So I have begun remodeling my kitchen. This is both an exciting and
terrifying project. The demolition part, to which Ken and Fitz can
attest, is fun. Ian smash. Ian smash bricks. Ian smash… shit,
well, guess I’ll need to patch that hole. Demolition is fun.
Unfortunately, I am not quite done yet with the demolition. Here’s why:
In decreasing order of comfort here are the things that I feel okay
about messing with: electrical, plumbing, gas. I’m pretty good with
things electric. Putting in a new light fixture isn’t such a big deal.
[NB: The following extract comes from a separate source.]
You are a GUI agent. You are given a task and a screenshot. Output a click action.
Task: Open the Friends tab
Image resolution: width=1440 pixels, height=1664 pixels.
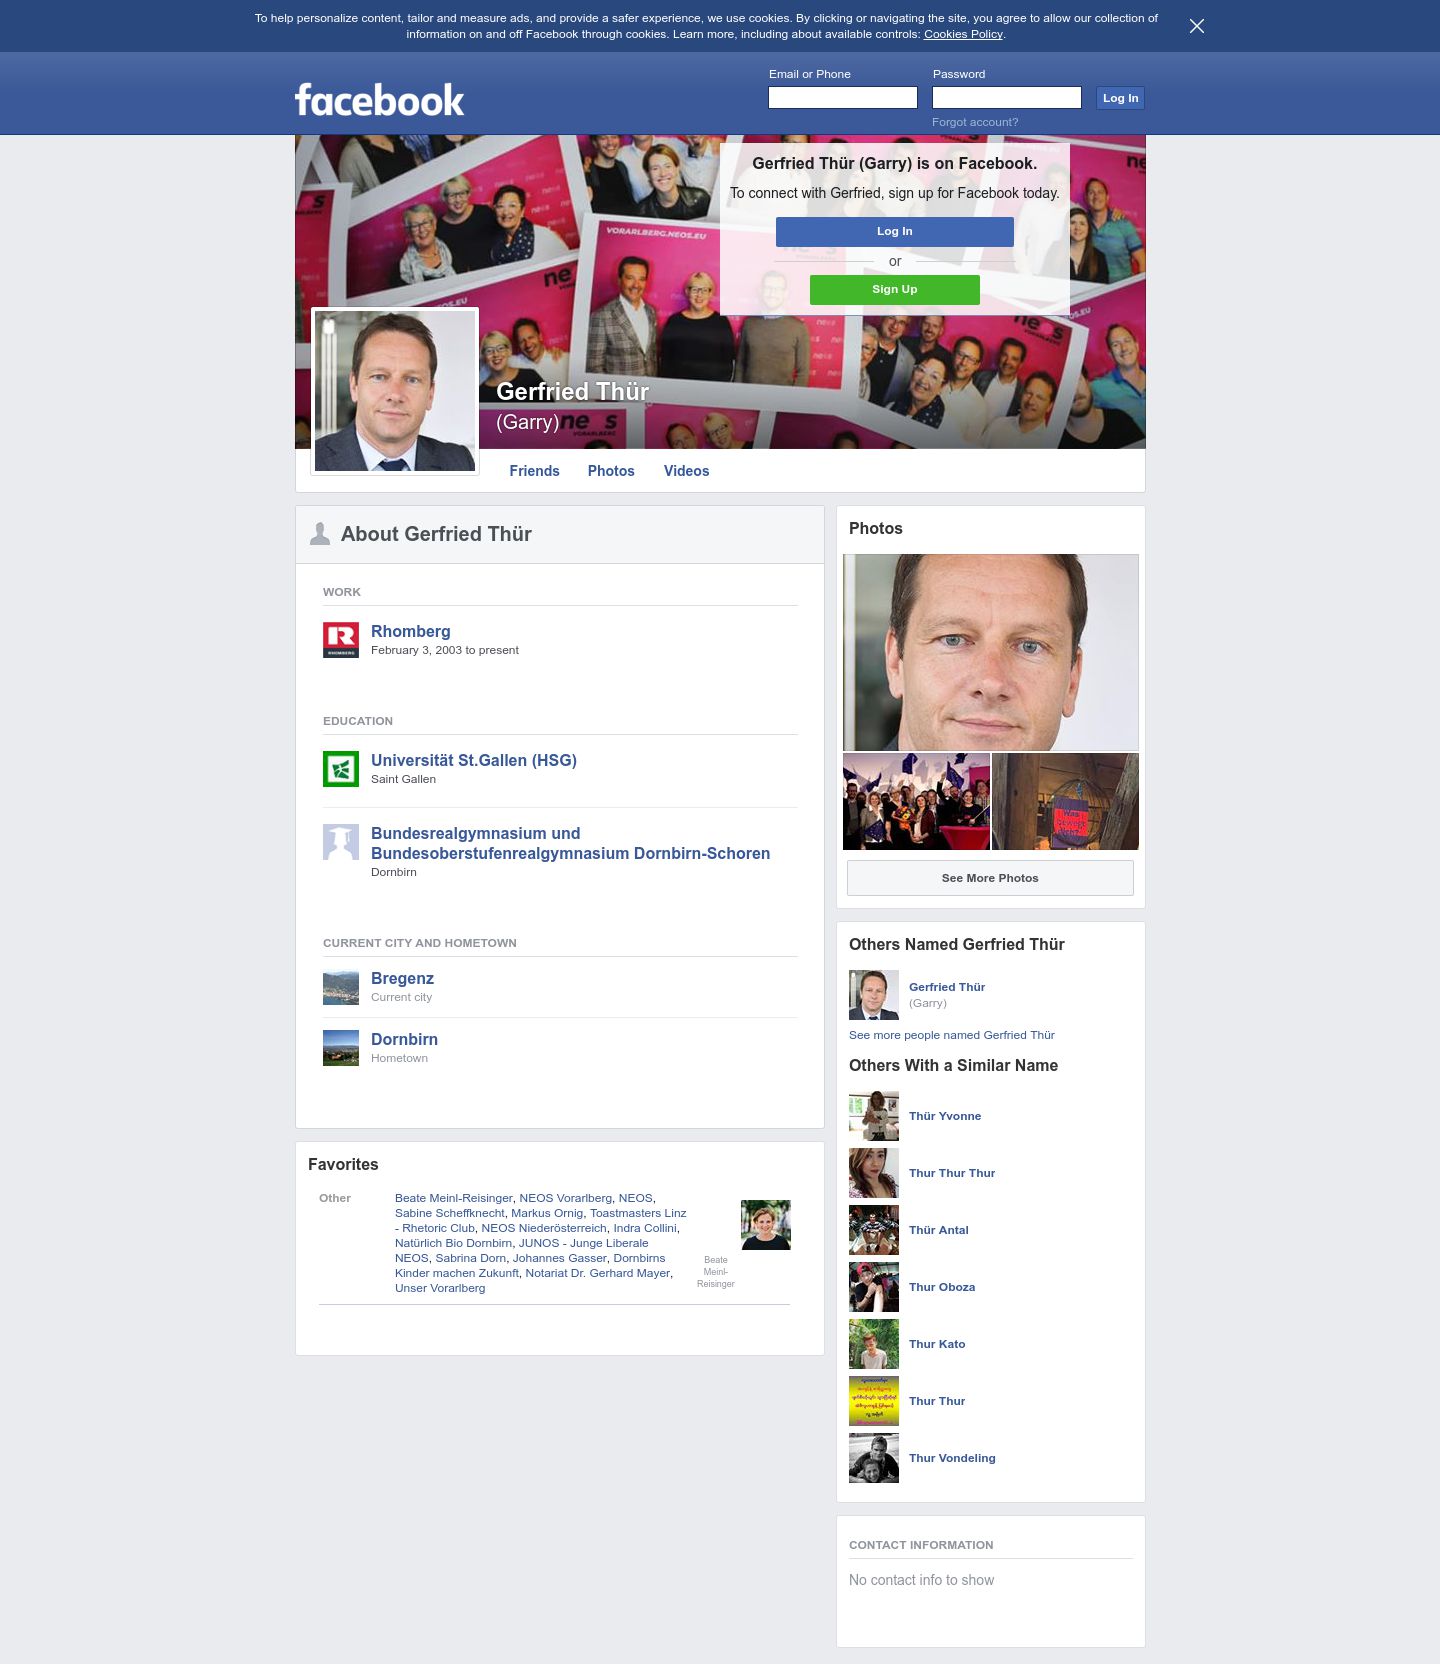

You only get a couple wires. I like working with those fun speed cap
thingies. Next come plumbing stuff, and here’s where things get a bit
dicey. I am pretty good at replacing parts of toilets. I am vaguely
okay at taking sinks apart, but beyond that I need a plumber. Finally,
there is gas. I do not work with gas pipes. There’s something
extremely low level in my body that says, “Hey jackass, let’s not blow
up the house. Get someone in here that knows what they are doing.”
Surprisingly I listen to that little voice.
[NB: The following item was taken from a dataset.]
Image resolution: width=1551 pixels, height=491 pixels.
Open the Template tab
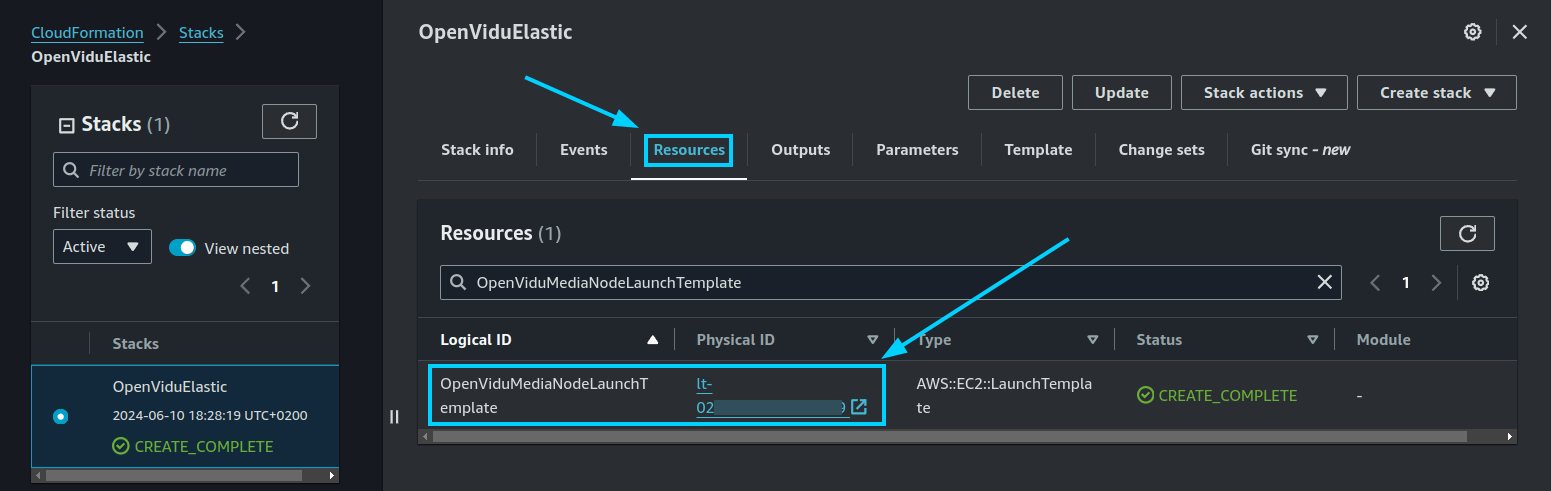pyautogui.click(x=1038, y=150)
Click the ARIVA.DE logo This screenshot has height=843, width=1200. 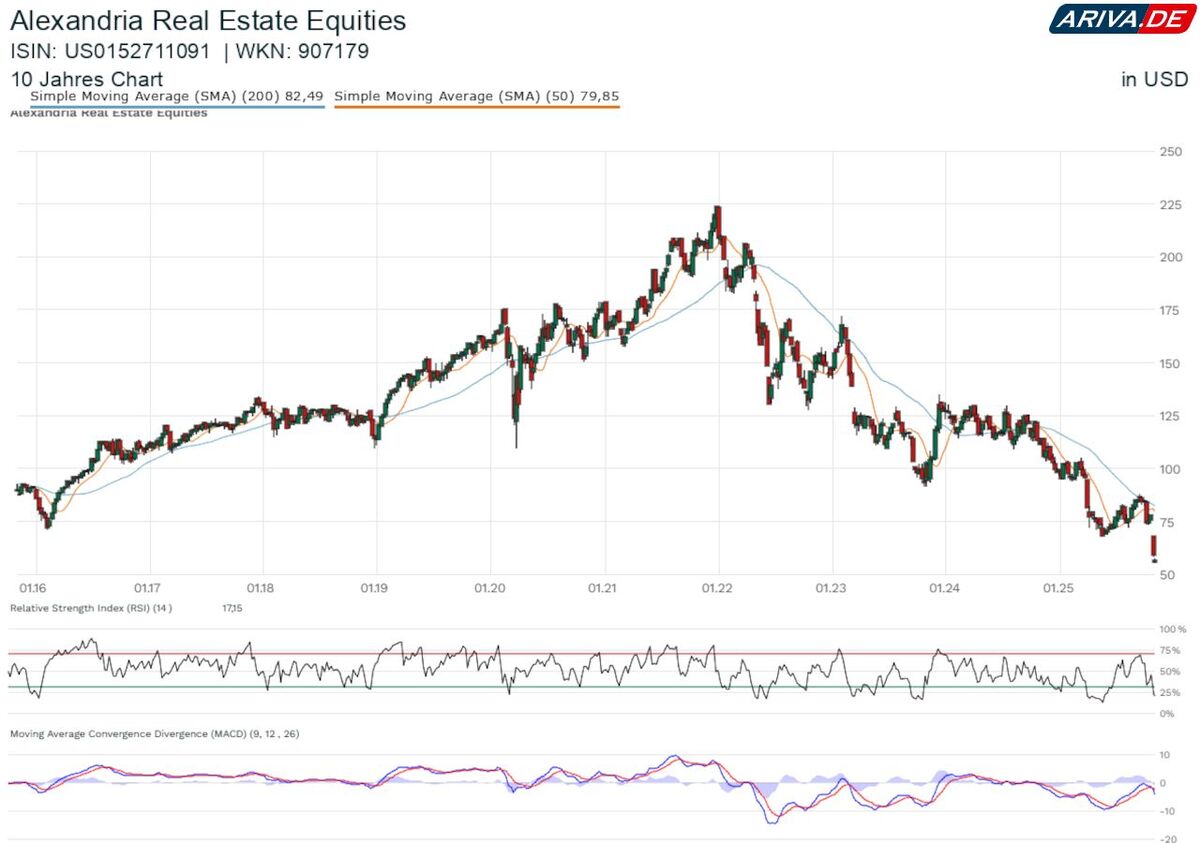(1118, 19)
Gas appliances are supposed to have cutoff valves. These little
jobbers work like shutoff valves for sinks. Cut the valve and gas
won’t flow into the appliance. Very simple, very easy. Well, the
morons that put together my kitchen did not, seemingly, install a valve
for the stove. This means two things: one, I ripped up my basement
ceiling hunting for a valve only to find none, and two, I have to shut
off gas to the whole house in order to remove the stove. Number two
shouldn’t be a big deal but I do want to spend a bit of time on number
If you come over and go into my basement you’ll see a strip of ceiling
missing. I spent a good part of today trying to figure how my gas
lines run and where the shutoffs are. In the process I found no gas
shutoff valves, but I did find a nice major fire hazard. In the
ceiling, drywall-ed in, was a recessed lighting fixture… totally
hidden from the basement. It had aluminum wires. This, for those of
you who don’t know, is a bad thing. Just ask Fitz why he grew up in a
trailer park after his house burnt down.
The moral of the story is for those of you who have homes or are
looking to get one: though things may look all rosy on the outside,
there is almost guaranteed to be some crazy shit behind the walls that
a lowest bidder contractor installed. Enjoy.